The project, which never became a commercial product, offers a fascinating glimpse into Microsoft’s early ambitions for Azure‑powered sports technology and the Internet of Things (IoT). It also highlights DeChambeau’s reputation as one of golf’s most data‑driven players long before analytics became mainstream in the sport.
The Partnership
Sensoria had already made a name for itself with smart garments—textiles woven with conductive fibers that captured biometric signals. Its pressure‑sensing socks, for example, helped runners improve foot strike. By 2016, the company was looking to expand its portfolio, and golf presented an intriguing challenge: the grip is the only point of contact between a player and the club, yet almost no technology captured how pressure was distributed through the hands during a swing.
Microsoft, meanwhile, was aggressively promoting Azure IoT as a platform that could ingest, process, and visualize sensor data from any connected device. The company’s sports division had already dabbled in real‑time analytics with projects for the NFL and NASCAR. Pairing Sensoria’s textile sensors with Azure’s cloud muscle and a Surface‑based visualization layer seemed like a natural experiment.

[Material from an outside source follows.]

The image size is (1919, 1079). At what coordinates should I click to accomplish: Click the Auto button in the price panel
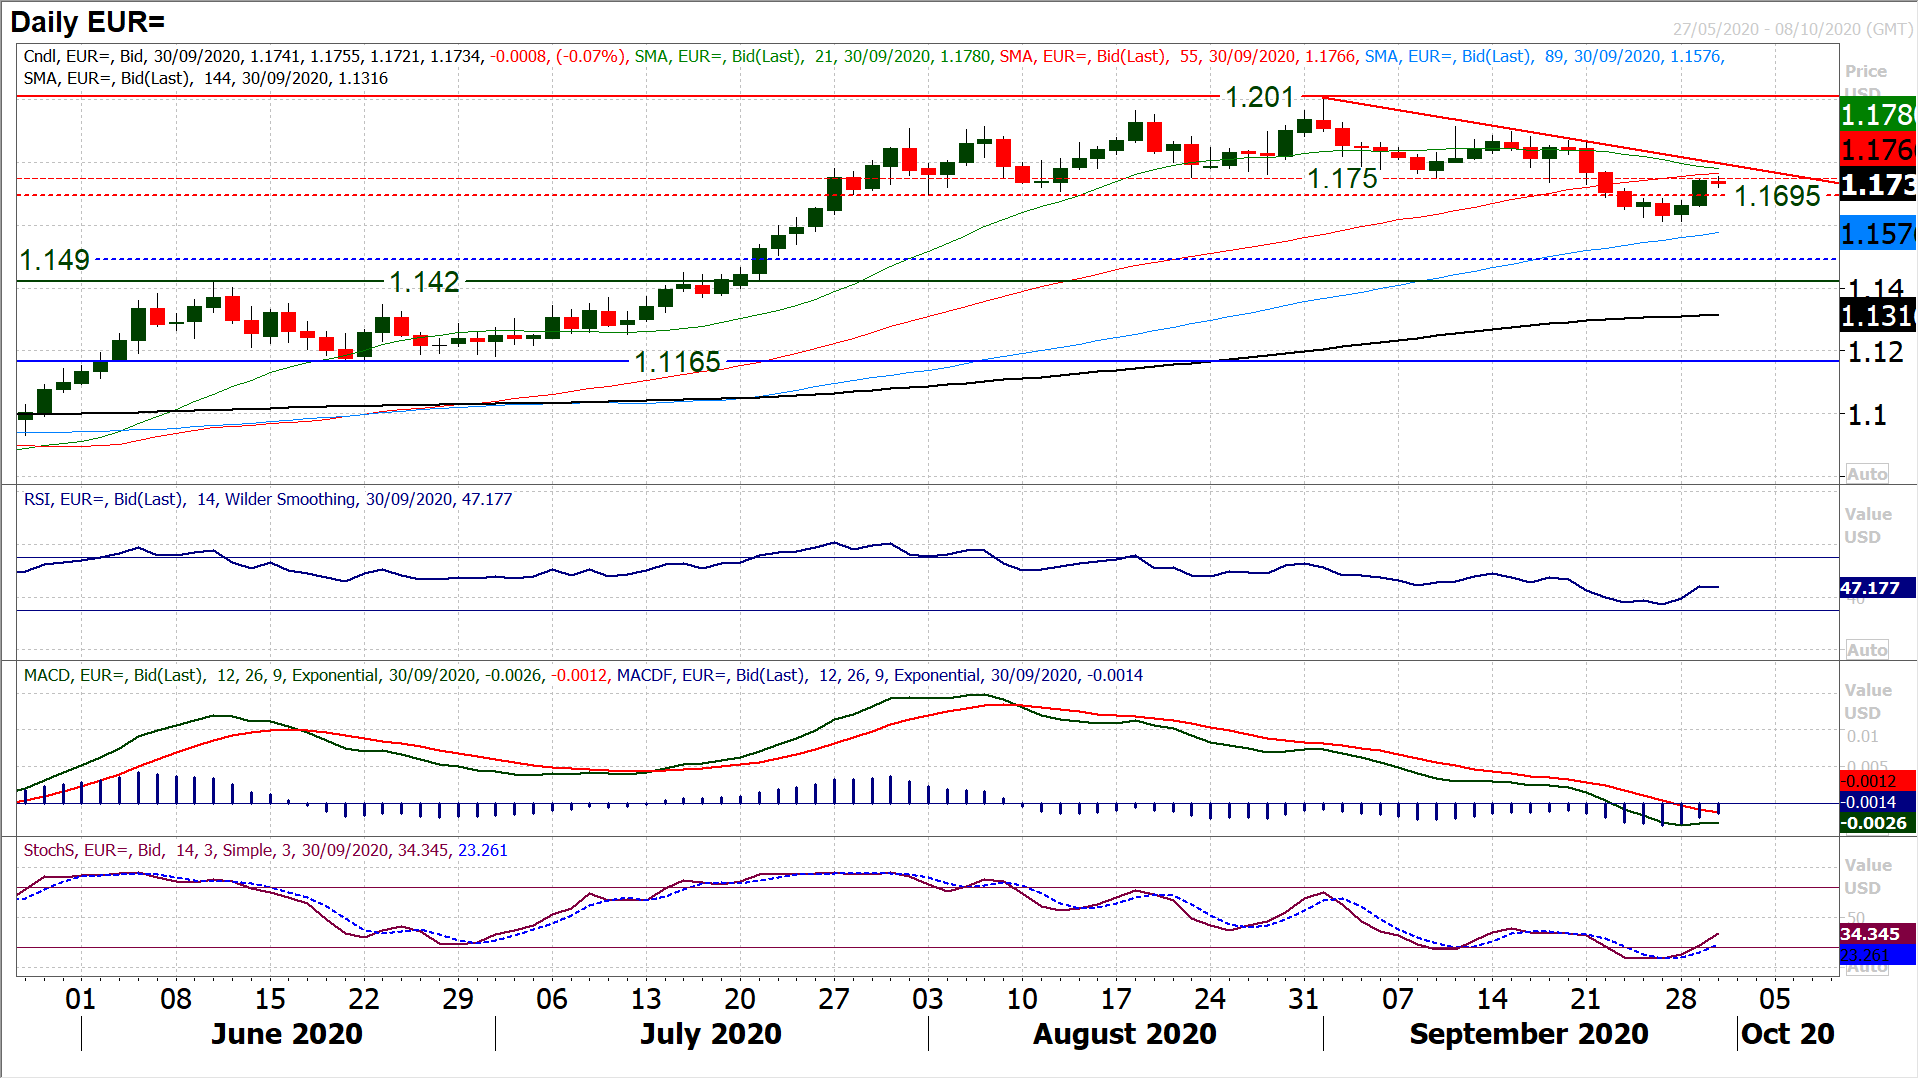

Bryson DeChambeau, then a rising star fresh out of Southern Methodist University, was the perfect test subject. Known for his unconventional approach—he uses single‑length irons and debates physics openly—DeChambeau welcomed any edge that data could provide. The collaboration brought together Sensoria’s hardware, Microsoft’s software, and DeChambeau’s feedback to create something genuinely new.
Inside the Sensor Grip
The prototype grip itself was a marvel of miniaturization. Instead of a standard rubber or corded grip, the team developed a thin sleeve that slipped over an existing club handle. Embedded within this sleeve were dozens of tiny force‑sensitive resistors—sensors that change their electrical resistance under pressure. Each sensor was no larger than a few millimeters across, yet accurate enough to detect variations of a few grams.
Sensoria’s textile‑electronics expertise allowed the sensors to be woven directly into the fabric, making the grip flexible, lightweight, and almost indistinguishable from a normal grip in terms of feel. A small Bluetooth transmitter, tucked into the butt of the club, continuously broadcasted pressure readings from every sensor at up to 100 samples per second. This high‑frequency capture was crucial: a professional golf swing lasts barely a second, and subtle shifts in grip pressure can reveal whether a player is tensing up, releasing too early, or maintaining consistent hand‑eye coordination.

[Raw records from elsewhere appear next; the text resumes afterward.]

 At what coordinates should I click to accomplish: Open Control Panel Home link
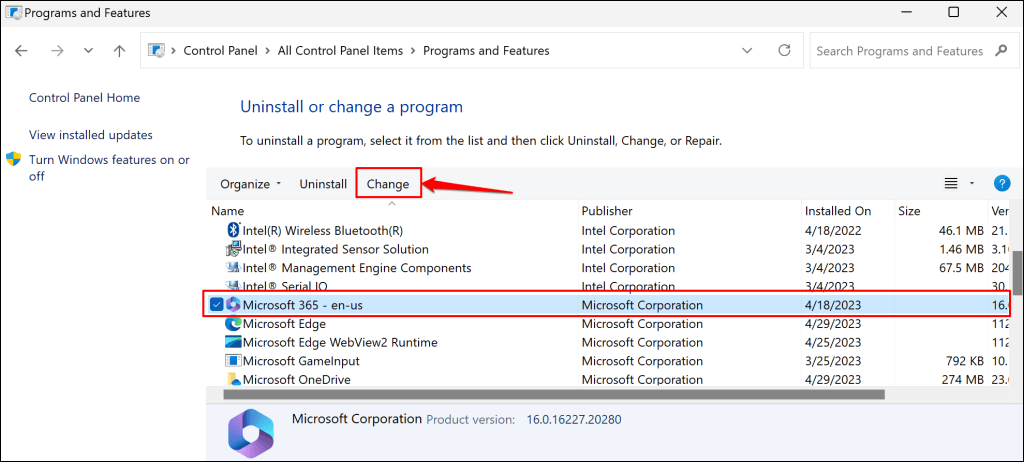coord(84,98)
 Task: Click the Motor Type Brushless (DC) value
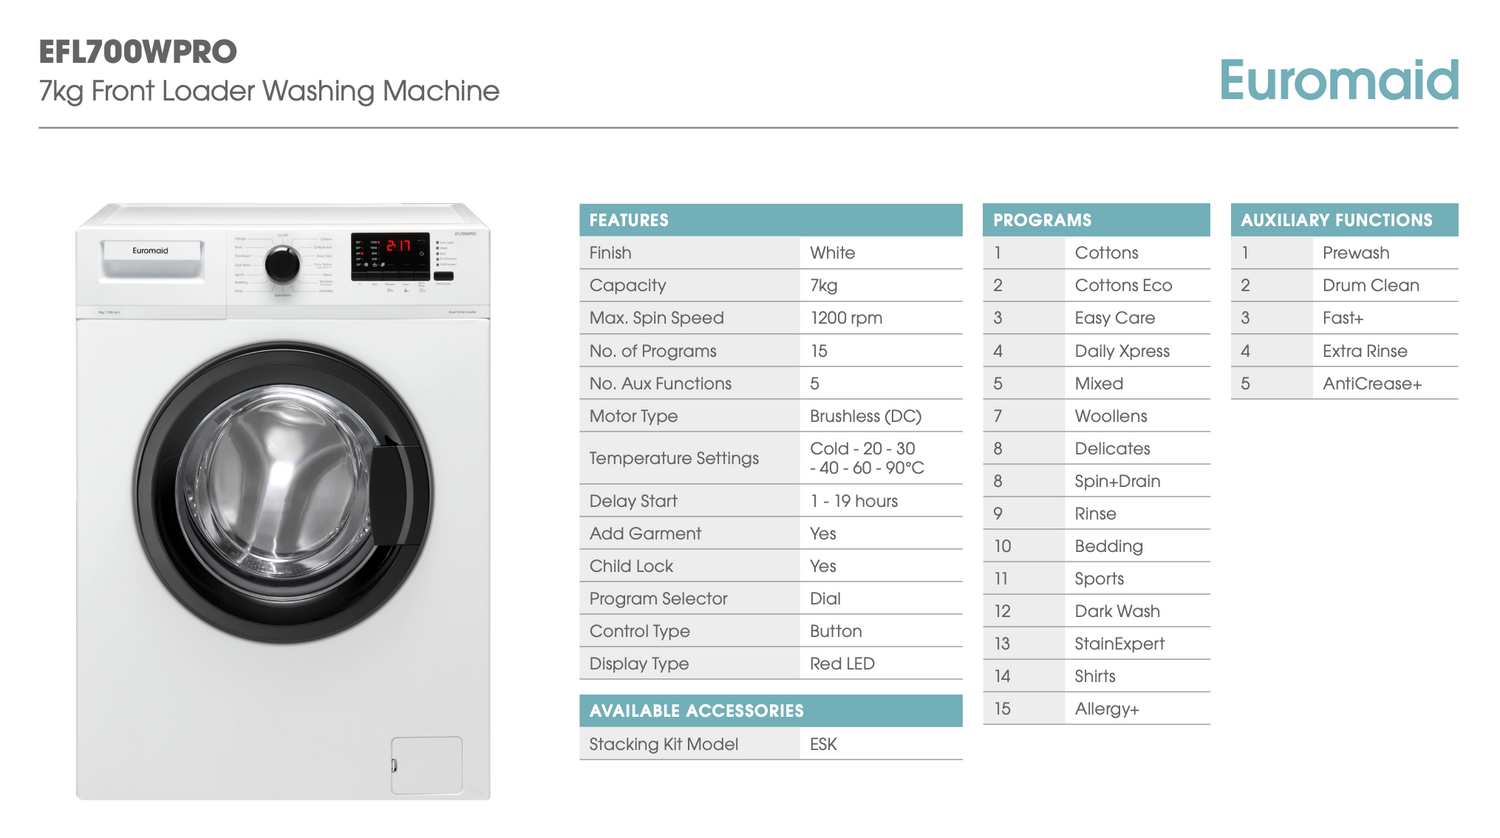click(x=866, y=416)
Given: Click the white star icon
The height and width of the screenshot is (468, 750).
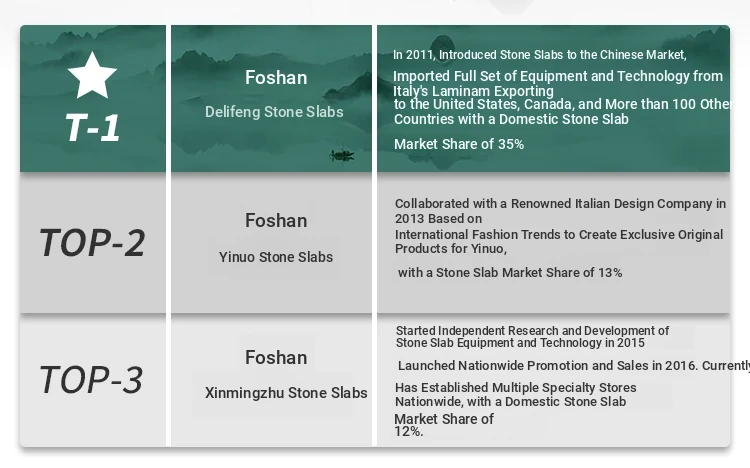Looking at the screenshot, I should point(93,76).
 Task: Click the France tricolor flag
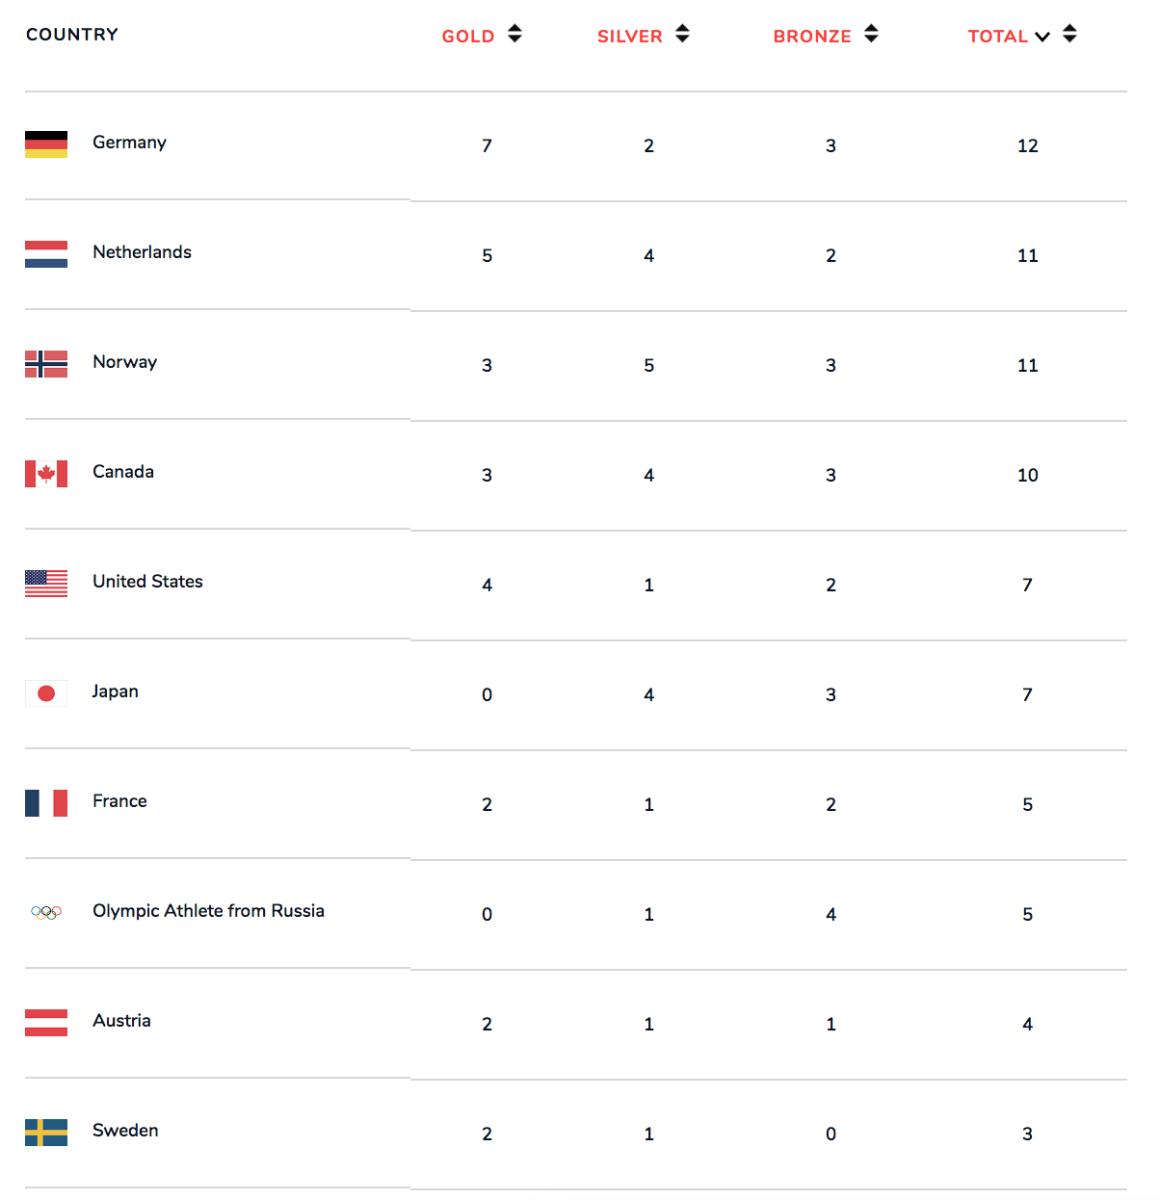46,803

The grip was designed to run on a coin‑cell battery and could connect to any Windows 10 device running a custom app. Because the sensors were passive—they consumed power only when measuring—the prototype could last several rounds before needing a recharge or battery swap.
From Hands to the Cloud
Once activated, the grip paired with a nearby smartphone or directly with a Surface Pro tablet via Bluetooth Low Energy. The app then forwarded the raw sensor streams to Microsoft’s cloud through Azure IoT Hub. From there, the data journeyed through multiple Azure services:
- Azure Stream Analytics cleansed and aggregated the high‑velocity sensor feeds in real time, computing rolling averages, peak pressure points, and timing intervals.
- Azure SQL Database stored historical sessions, allowing DeChambeau or his coach to review swing‑by‑swing trends over weeks.
- Azure Machine Learning (then in its infancy) was used to classify swing types and flag anomalies—such as a sudden spike in thumb pressure that might indicate an early release.
- Power BI built interactive dashboards that could filter by club, shot type, or course conditions.
Because the entire pipeline was cloud‑native, the team could update analytics models without touching the grip’s firmware. A coach sitting in a trailer could watch DeChambeau’s grip pressure in real time, even if they were separated by hundreds of miles. The low latency of Azure Stream Analytics meant that the Surface display updated within 200 milliseconds of a swing completing—fast enough to allow immediate feedback on the driving range.
Surface‑Based Visualization
The visualization software was perhaps the most accessible part of the system. Running on a Surface Pro 4—Microsoft’s flagship 2‑in‑1 at the time—the app presented a stylized image of a hand wrapped around a club, with a heatmap overlaid directly onto the fingers and palm. Blue zones indicated light pressure; red zones showed maximum grip tightness.
As a swing played back, the heatmap morphed fluidly, compressing and expanding as the club moved. Green “traces” tracked the center of pressure across the palm, letting a golfer see exactly how their hold shifted from address to follow‑through. A side panel displayed numerical metrics: average pressure per finger, duration of peak force, symmetry between left and right hands, and a “cohesion index” that measured how consistently the pressure moved.
The touch‑and‑pen capabilities of the Surface Pro made drill analysis intuitive. A coach could use the Surface Pen to circle a problematic pressure spike, annotate it with a note, and instantly push the clip to Azure for later review. The tablet could also compare two swings side by side, overlaying the heatmaps to highlight differences.
Data‑Driven Golf
For DeChambeau, the prototype confirmed something he already suspected: even elite golfers rarely notice subtle changes in grip tension that happen in the blink of an eye. By quantifying feel, the system turned an art into a science. He could experiment with different grip styles—interlock, overlap, ten‑finger—and see exactly how each shifted pressure through his hands.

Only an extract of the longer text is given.